● **MATERIAL FOR THIS EXERCISE**

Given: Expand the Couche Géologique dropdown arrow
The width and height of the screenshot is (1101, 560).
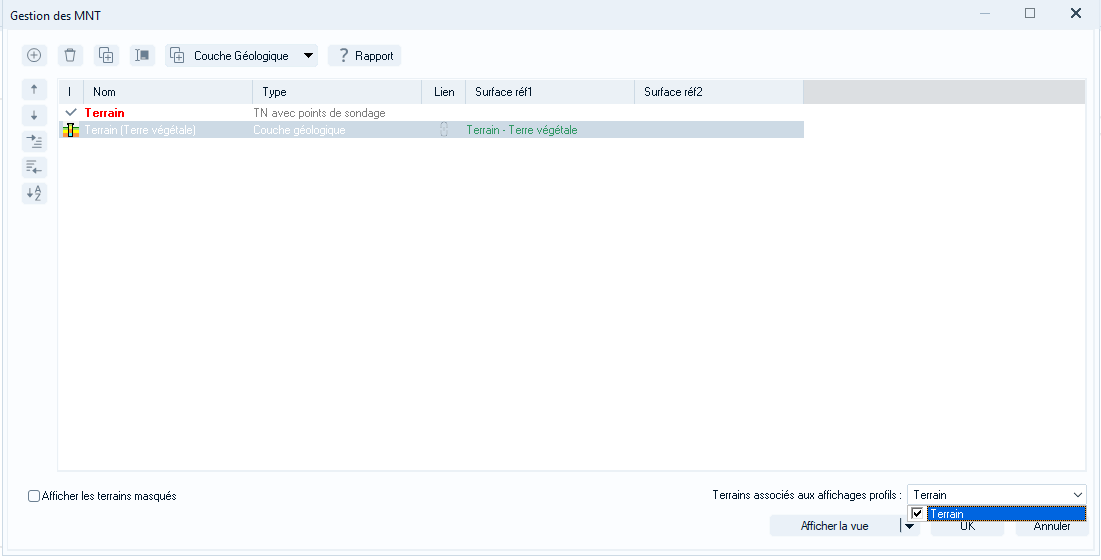Looking at the screenshot, I should [x=308, y=55].
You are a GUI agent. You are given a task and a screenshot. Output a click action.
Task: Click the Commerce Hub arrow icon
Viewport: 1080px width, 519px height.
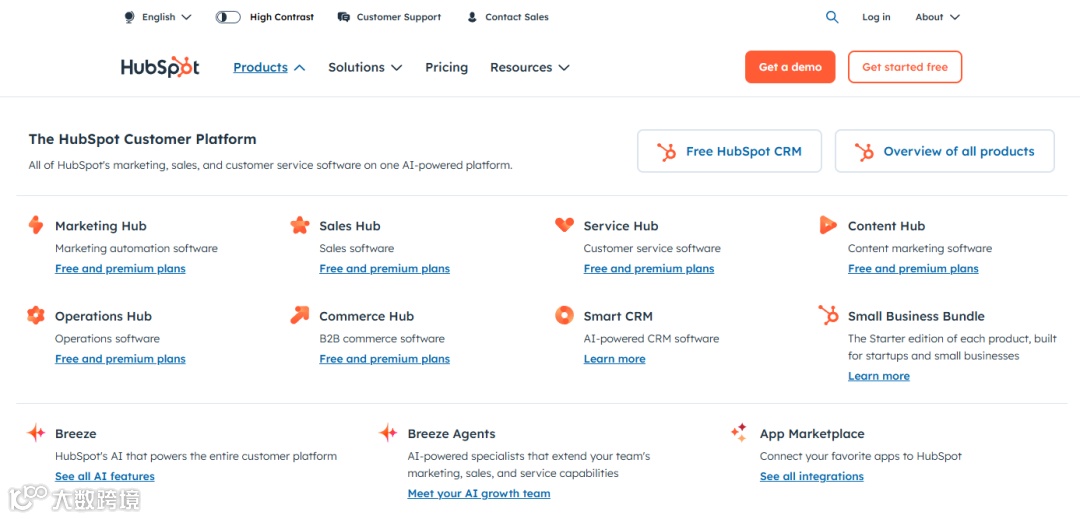[x=300, y=315]
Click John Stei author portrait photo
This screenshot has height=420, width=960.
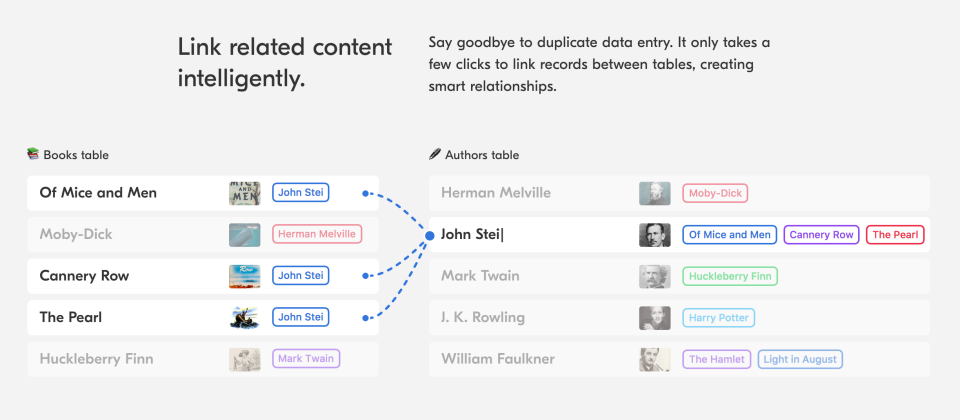(655, 235)
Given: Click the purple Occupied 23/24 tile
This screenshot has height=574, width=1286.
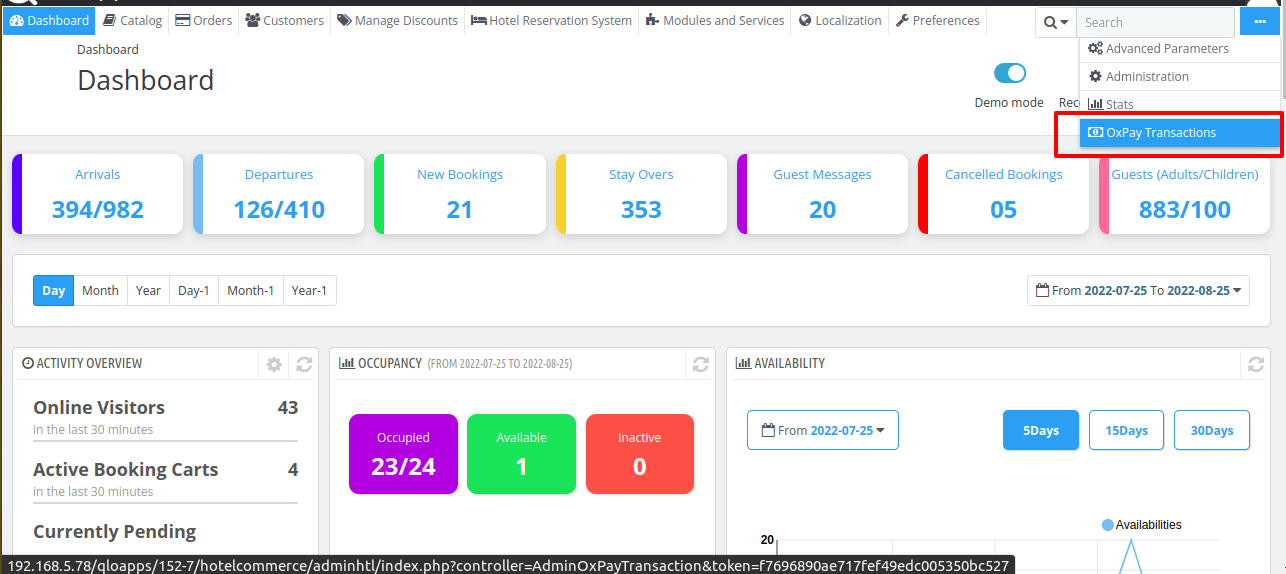Looking at the screenshot, I should tap(403, 454).
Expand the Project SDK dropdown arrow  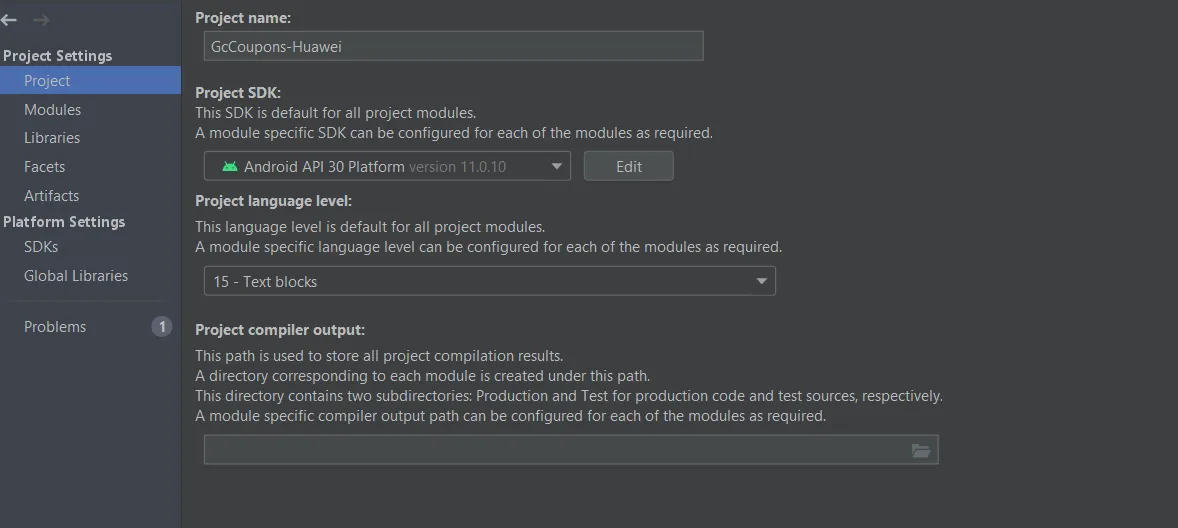coord(557,167)
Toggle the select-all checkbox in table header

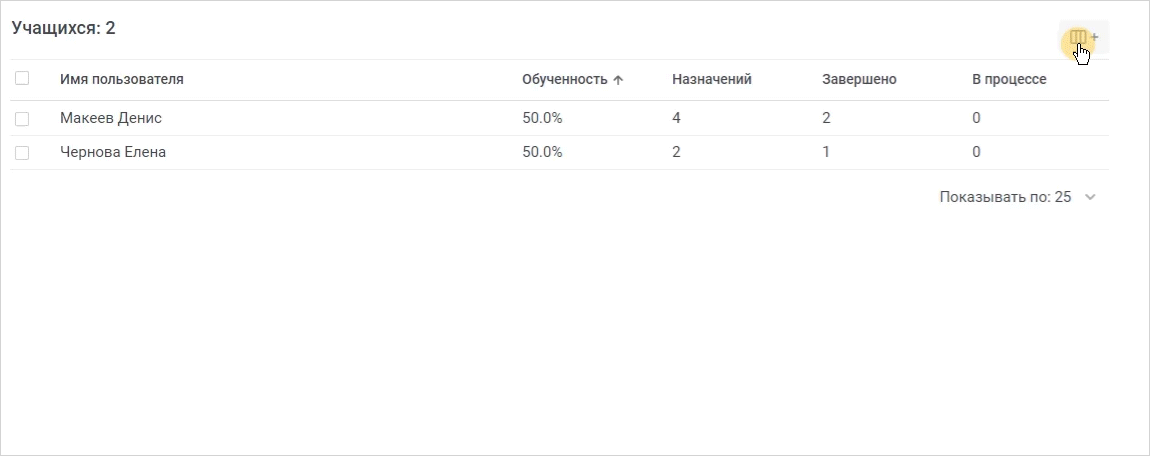[x=22, y=78]
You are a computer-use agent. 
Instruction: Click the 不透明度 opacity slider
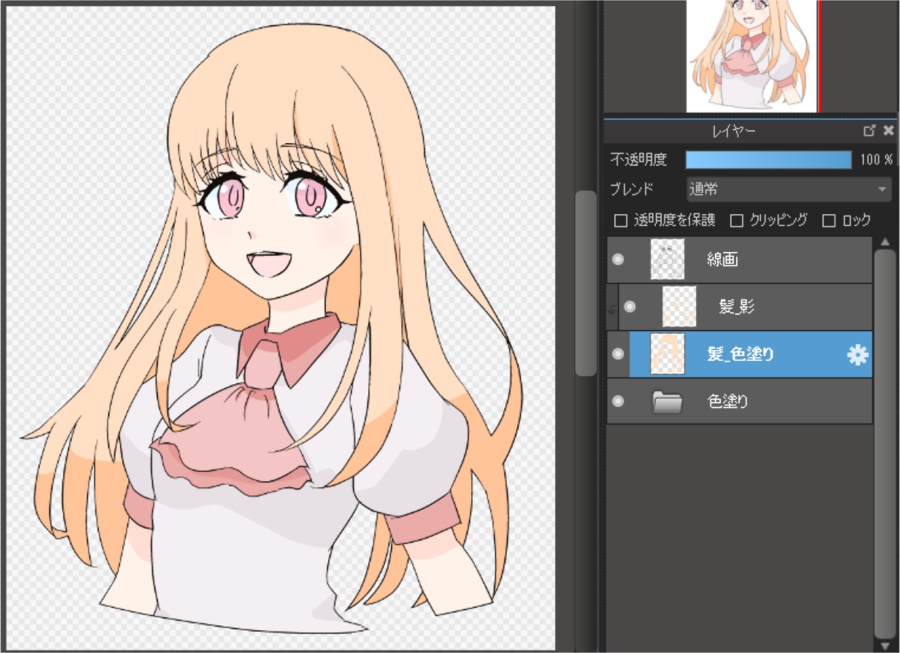[x=768, y=160]
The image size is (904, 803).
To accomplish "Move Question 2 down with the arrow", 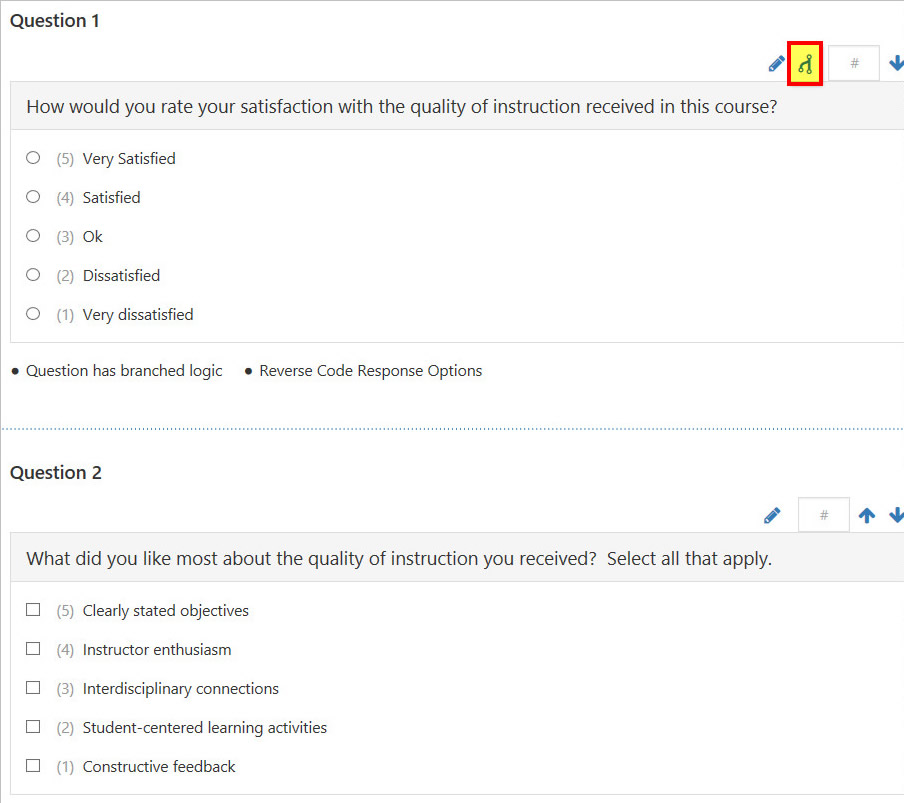I will [897, 514].
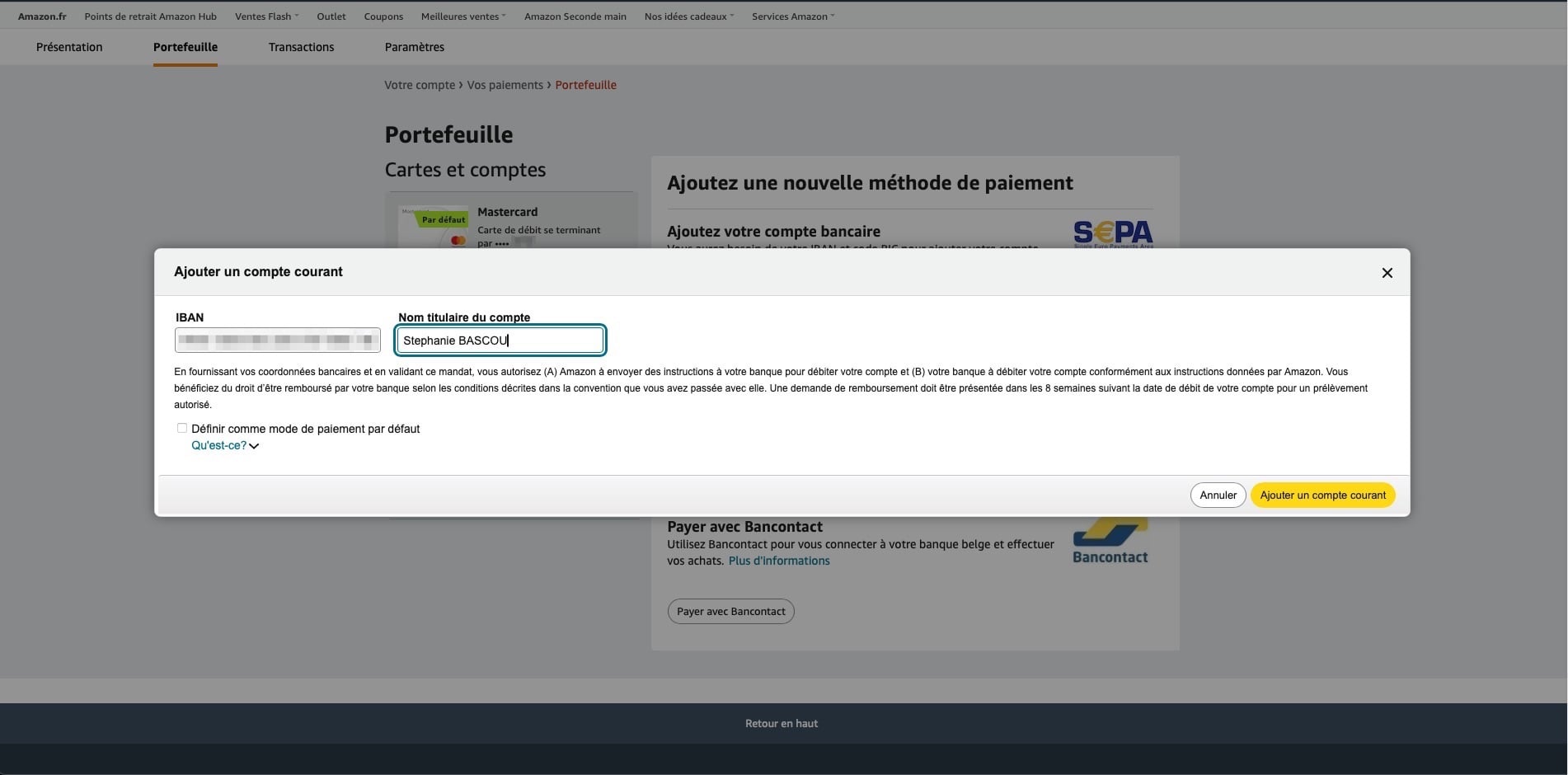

● **PROBLEM DETAILS**
All that is wanted is the run of lines from the start of the material through the line that holds "Task: Click the Commerce Hub arrow icon", retyped exactly, with no pictures.

● **TASK SOLUTION**
Given: Expand the Couche Géologique dropdown arrow
The width and height of the screenshot is (1101, 560).
Looking at the screenshot, I should [x=308, y=55].
You are a GUI agent. You are given a task and a screenshot. Output a click action.
Task: Click the Commerce Hub arrow icon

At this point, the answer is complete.